Every year when we go we are made ever more aware of the diminishing numbers and there is no doubt that a number of factors weigh down upon them. They feel very much, especially in a place like Bethlehem, that they are almost living within prison walls, their restriction of movement is so great, and indeed the movement across the West Bank. In our final communiqué we used the word was that they are living in a state of occupation.
We also experienced that very often there is wonderful work done in education, but for reasons I can understand, not least as a son of an economic migrant from Ireland to England, very often education opens up opportunities to go to other countries where they have more space and freedom.
So the diminishing numbers are a real factor, but there are many factors that bring that about.
Despite that, do you feel there is hope for the future?
There must always be hope for that. I always go back to the first pilgrim pope to the Holy Land who said, “If you want peace, seek justice”, then I am sure, if there is justice for the two peoples and three ways of walking before God, which are the reality of that land. If that justice is achieved then there will be peace and then the communities have more hope for the future. At the present time there is still the clear teaching of the Holy See in favour of a Two State Solution. One thing we also mention in our final Communiqué is that to be pro-Israel is to be Pro-palestinian, it is not an either or, for there to be peace for both peoples there has to be justice for all.

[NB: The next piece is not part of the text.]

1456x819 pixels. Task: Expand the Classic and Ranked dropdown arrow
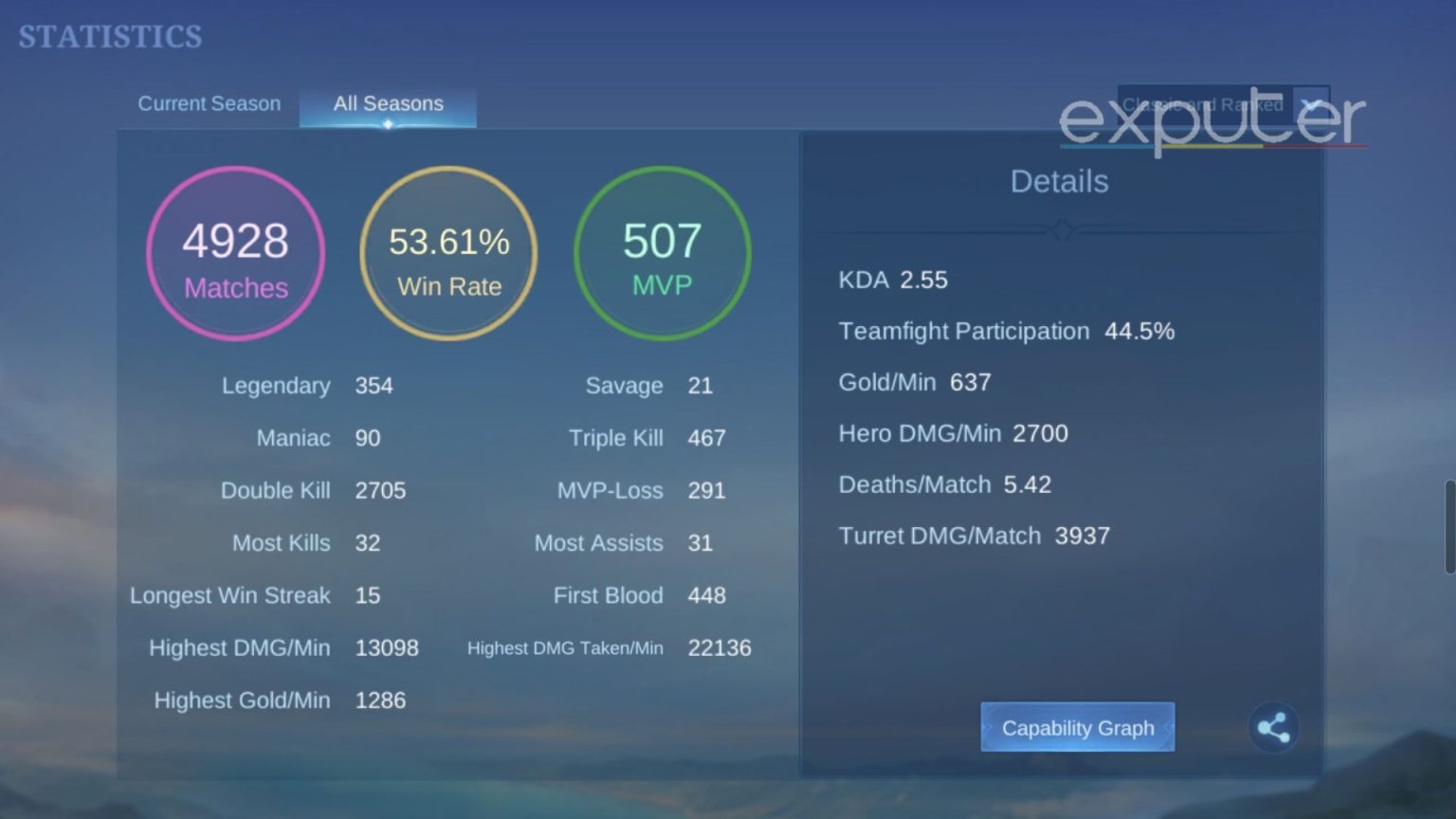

|Archbishop Kelly plays snooker in Nablus, Palestine|
Just a few weeks ago we witnessed a fight between monks in the Church of the Nativity. The same thing often happens in Jerusalem, around Easter Time. Were these bad examples discussed?
It was mentioned. I gather it was more complex as to who was involved, certainly the leaders were not involved.
I know well the story of Ireland and have always found that wherever you have people suffering under a sense of injustice behaviour can go very wrong indeed. It is so hard to have a normal discourse in a context which has so many factors which weigh down upon you. It is tempting for me to say that this should not happen, but if I lived with this reality every day I am sure I would probably break out into words and actions which I wish were not there.